**PASSAGE SHOWN**
--- Start ---
I didn't know about the MS-3. I have a 16 x 24 board with 17 pedals shoehorned in, plus a few on either end of the chain outside my board. I don't think I need to dive into the big board, or the functionality, but I have been wondering what it would be like to take the plunge. I see Next Gen sells the Square Plug short straight plugs for about $7 each. I would need at least 16 of those, some other cable and ends, and it would take me days to make all the cables and set it all up. Probably at least another $200 worth of stuff plus what I have on hand for cable and plugs.










SquarePlug SPS5 - 1/4" Mono Short Plug


SquarePlug SPS5 is the shortest 1/4" soldered plug with strain relief on the market today. It protrudes by only 21mm when plugged in and has an outer diameter of just under 14mm.




nextgenguitars.ca


----------



## TheYanChamp (Mar 6, 2009)

Thats why I chose the MS3. When I needed channel and midi switching plus a drive and light onboard delay or mod, its one switch. It can also knock a couple pedals off your board. Im a hipocrite though. From the last few gear trades I've ended up with a few favorites and the MS3 is playing tuner duties right now. But the band is not rehearsing and playing out, if so the board would change over night.


----------



## TheYanChamp (Mar 6, 2009)

Oh yeah, the cables. I'm already buying a handful of new ones with the couple pedal additions and wear and tear from the left over shoddy cables from my last big board.

Multi effects boards get more tempting the better they get.


----------



## Hammerhands (Dec 19, 2016)

I needed a MIDI footswitch and I ended up buying an ES-5 instead. I've hardly used it yet. There's a lot of setup to do. There are a ton of functions like wave pedals that can make your pedals dance. You're going to need time to do those things.

It's possible to string two of them together, or add something like a Voodoo Labs Hex, which might fit under the board. There are others...

Maybe a Mixer/Router would be the next thing.

I've seen one guy with all his pedals on a stand, I think that's ideal.


----------



## player99 (Sep 5, 2019)

Hammerhands said:


> I needed a MIDI footswitch and I ended up buying an ES-5 instead. I've hardly used it yet. There's a lot of setup to do. There are a ton of functions like wave pedals that can make your pedals dance. You're going to need time to do those things.
--- End ---
Target pointing data:
--- Start ---
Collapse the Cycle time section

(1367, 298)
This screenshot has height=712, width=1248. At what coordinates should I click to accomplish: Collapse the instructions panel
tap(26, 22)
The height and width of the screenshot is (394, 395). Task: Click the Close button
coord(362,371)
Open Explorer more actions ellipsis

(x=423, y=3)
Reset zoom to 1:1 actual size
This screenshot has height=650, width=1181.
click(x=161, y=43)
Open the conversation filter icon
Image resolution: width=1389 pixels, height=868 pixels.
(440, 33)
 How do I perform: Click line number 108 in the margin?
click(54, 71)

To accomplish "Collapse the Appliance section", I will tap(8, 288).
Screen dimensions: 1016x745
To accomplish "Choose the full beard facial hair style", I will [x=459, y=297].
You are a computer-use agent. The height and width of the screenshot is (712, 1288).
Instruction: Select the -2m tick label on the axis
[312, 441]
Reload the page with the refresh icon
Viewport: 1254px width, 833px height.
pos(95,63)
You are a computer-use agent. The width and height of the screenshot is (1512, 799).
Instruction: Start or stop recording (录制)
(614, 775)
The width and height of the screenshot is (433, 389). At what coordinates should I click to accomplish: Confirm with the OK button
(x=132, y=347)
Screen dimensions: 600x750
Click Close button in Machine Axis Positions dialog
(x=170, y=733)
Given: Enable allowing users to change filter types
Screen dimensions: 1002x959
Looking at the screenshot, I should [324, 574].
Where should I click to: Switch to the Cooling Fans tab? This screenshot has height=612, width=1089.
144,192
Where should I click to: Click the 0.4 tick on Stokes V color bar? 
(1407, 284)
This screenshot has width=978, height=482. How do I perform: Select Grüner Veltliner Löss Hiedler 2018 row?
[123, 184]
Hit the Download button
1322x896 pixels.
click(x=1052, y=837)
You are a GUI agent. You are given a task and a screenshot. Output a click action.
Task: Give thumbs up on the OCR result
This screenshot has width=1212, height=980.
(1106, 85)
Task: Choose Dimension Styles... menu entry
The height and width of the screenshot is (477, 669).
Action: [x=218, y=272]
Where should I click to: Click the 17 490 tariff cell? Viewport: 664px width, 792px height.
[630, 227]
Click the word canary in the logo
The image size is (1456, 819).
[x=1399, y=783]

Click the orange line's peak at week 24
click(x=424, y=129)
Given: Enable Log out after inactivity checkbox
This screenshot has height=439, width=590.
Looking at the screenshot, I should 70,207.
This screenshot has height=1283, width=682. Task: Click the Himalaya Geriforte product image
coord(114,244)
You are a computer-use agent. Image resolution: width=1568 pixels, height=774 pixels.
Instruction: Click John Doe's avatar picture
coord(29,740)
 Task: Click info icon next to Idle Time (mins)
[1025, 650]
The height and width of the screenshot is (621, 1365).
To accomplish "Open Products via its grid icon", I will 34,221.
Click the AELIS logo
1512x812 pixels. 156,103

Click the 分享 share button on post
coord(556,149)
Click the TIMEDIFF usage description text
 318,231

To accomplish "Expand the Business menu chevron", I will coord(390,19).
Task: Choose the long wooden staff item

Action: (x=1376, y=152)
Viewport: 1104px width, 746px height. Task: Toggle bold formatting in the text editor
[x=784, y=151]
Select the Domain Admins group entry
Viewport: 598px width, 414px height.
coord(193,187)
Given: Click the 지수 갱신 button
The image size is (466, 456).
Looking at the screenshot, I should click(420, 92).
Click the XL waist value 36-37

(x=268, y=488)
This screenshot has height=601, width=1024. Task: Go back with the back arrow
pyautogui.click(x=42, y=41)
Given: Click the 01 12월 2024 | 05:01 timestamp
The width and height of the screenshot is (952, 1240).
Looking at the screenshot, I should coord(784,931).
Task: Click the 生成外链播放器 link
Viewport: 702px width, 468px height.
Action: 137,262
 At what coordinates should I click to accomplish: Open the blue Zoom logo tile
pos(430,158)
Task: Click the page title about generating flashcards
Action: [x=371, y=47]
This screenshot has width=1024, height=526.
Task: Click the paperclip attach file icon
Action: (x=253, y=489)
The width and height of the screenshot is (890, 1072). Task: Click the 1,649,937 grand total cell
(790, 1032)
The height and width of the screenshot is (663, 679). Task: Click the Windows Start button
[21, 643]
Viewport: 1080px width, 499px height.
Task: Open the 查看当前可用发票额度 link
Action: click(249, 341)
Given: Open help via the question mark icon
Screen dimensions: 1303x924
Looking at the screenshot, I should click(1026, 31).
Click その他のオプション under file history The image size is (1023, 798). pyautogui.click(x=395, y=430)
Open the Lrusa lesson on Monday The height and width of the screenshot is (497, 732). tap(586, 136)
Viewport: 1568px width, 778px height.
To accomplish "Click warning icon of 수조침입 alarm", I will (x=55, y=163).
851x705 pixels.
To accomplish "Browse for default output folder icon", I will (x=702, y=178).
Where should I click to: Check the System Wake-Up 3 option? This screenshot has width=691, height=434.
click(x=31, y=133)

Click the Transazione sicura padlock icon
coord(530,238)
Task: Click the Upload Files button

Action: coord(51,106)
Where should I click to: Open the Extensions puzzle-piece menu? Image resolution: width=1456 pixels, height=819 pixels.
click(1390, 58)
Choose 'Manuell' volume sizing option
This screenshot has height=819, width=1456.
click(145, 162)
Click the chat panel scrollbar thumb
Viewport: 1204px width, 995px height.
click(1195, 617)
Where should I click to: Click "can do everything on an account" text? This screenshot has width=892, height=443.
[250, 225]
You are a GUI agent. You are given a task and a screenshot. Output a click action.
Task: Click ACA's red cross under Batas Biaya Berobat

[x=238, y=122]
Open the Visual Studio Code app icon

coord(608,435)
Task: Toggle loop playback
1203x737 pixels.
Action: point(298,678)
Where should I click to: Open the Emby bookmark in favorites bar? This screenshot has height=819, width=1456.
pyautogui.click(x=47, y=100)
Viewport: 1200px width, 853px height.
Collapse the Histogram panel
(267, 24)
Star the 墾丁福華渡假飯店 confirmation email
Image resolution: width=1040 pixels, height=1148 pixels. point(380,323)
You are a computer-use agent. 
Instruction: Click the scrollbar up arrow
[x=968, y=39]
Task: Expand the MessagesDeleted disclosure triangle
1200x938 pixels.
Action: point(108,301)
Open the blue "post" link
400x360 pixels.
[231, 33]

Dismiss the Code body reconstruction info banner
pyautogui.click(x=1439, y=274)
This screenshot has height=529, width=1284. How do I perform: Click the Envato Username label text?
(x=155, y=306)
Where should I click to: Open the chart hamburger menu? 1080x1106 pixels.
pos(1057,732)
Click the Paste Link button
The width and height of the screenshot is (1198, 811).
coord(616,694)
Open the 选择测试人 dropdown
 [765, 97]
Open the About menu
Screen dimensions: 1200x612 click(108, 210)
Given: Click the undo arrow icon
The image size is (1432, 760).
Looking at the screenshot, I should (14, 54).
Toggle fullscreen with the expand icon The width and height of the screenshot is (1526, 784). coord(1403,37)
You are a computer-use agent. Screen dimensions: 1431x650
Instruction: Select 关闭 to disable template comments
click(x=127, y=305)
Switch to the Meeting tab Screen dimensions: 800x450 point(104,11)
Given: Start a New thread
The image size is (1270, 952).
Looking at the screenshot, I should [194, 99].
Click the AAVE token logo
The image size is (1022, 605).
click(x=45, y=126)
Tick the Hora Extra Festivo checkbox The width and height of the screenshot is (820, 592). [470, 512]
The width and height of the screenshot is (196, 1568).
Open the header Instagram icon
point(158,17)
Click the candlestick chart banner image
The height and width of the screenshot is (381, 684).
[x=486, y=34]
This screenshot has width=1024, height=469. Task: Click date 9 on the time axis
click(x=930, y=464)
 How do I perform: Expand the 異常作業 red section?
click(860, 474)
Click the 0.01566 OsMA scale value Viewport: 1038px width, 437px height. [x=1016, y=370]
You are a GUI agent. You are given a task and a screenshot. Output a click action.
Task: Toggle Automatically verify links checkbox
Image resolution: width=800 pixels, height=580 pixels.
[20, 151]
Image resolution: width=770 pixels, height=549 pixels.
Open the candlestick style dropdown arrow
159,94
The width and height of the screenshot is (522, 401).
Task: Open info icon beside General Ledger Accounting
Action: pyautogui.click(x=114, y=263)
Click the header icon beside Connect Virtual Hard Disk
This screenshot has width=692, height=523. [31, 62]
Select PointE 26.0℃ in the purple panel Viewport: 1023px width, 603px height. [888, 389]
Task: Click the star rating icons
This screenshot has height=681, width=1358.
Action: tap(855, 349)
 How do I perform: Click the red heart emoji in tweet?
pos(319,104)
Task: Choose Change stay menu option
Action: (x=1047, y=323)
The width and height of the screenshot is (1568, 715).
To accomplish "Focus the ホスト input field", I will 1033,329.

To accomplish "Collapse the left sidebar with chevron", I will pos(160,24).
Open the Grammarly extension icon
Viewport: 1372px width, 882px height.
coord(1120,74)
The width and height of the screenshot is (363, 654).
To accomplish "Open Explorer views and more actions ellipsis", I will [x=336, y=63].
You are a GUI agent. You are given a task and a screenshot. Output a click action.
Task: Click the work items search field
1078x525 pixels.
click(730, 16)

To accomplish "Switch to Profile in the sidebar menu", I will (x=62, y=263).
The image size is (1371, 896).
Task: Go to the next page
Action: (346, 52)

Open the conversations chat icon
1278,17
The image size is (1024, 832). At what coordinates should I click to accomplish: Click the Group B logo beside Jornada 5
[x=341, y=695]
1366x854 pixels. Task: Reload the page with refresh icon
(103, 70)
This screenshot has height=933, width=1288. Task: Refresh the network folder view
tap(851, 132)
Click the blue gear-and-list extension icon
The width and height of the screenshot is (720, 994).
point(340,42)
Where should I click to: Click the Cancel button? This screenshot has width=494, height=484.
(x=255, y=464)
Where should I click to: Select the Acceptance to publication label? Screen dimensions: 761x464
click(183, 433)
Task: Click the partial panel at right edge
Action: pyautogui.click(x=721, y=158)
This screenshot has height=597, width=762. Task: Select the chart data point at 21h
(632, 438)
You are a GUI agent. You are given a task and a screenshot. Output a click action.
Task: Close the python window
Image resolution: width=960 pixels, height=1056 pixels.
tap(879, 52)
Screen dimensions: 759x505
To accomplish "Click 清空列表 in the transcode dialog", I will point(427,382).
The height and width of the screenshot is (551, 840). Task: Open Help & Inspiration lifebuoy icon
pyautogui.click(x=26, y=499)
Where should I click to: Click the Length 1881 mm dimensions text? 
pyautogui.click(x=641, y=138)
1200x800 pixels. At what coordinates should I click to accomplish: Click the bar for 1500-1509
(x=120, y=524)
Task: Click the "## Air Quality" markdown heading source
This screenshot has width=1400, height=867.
--- End ---
**JOB**
Could you write out the pedalboard thread again, starting with "Oh yeah, the" and going on through "better they get.", and swap "tempting" for "appealing"? Rely on the pedalboard thread alone.

**TASK RESPONSE**
Oh yeah, the cables. I'm already buying a handful of new ones with the couple pedal additions and wear and tear from the left over shoddy cables from my last big board.

Multi effects boards get more appealing the better they get.